Data pulled from a collection:
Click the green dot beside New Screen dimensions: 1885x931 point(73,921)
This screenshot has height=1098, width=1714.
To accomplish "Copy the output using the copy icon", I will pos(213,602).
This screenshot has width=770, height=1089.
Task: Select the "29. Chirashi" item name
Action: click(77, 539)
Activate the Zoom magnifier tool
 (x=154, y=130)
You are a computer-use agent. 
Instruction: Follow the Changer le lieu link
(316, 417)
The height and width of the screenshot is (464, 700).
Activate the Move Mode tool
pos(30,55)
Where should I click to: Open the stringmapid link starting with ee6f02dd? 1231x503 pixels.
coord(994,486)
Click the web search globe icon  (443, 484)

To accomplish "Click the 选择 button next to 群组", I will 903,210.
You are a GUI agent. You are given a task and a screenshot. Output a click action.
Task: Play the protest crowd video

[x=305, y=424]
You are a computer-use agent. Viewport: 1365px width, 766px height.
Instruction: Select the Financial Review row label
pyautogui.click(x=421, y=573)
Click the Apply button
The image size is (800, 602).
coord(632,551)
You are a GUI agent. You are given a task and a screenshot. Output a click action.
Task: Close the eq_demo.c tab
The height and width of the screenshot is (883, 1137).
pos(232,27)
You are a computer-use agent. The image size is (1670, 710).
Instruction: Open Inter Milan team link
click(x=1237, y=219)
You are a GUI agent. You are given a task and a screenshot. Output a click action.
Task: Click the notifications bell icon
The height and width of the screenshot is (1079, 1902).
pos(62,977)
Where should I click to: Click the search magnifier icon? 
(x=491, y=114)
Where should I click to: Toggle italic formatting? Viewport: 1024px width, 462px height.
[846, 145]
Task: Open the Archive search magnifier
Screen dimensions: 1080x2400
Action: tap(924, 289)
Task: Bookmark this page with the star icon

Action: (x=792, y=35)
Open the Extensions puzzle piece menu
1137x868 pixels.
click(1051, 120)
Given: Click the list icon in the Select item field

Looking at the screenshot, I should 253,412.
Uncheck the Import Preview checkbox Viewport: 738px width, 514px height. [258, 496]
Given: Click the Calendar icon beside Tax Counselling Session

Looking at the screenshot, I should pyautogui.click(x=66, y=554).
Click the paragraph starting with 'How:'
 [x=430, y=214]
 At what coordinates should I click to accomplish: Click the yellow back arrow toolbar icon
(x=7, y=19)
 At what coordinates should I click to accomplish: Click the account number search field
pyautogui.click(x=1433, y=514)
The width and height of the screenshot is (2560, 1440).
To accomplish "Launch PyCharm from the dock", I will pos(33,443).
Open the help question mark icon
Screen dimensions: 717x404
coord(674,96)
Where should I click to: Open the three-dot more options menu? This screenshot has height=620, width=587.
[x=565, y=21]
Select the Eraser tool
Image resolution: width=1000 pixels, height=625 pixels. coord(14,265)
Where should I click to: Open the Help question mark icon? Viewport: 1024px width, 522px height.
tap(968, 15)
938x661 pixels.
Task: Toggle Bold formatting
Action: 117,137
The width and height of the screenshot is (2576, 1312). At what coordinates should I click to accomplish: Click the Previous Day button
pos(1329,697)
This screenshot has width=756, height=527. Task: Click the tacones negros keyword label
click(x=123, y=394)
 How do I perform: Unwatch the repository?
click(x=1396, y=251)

Task
Please pull out, word for word, the lines of the entries above, from the line with "Given: Click the Calendar" up to and including the last line of the entries.

Task answer
Given: Click the Calendar icon beside Tax Counselling Session

Looking at the screenshot, I should pyautogui.click(x=66, y=554).
Click the paragraph starting with 'How:'
 [x=430, y=214]
 At what coordinates should I click to accomplish: Click the yellow back arrow toolbar icon
(x=7, y=19)
 At what coordinates should I click to accomplish: Click the account number search field
pyautogui.click(x=1433, y=514)
The width and height of the screenshot is (2560, 1440).
To accomplish "Launch PyCharm from the dock", I will pos(33,443).
Open the help question mark icon
Screen dimensions: 717x404
coord(674,96)
Where should I click to: Open the three-dot more options menu? This screenshot has height=620, width=587.
[x=565, y=21]
Select the Eraser tool
Image resolution: width=1000 pixels, height=625 pixels. coord(14,265)
Where should I click to: Open the Help question mark icon? Viewport: 1024px width, 522px height.
tap(968, 15)
938x661 pixels.
Task: Toggle Bold formatting
Action: 117,137
The width and height of the screenshot is (2576, 1312). At what coordinates should I click to accomplish: Click the Previous Day button
pos(1329,697)
This screenshot has width=756, height=527. Task: Click the tacones negros keyword label
click(x=123, y=394)
 How do I perform: Unwatch the repository?
click(x=1396, y=251)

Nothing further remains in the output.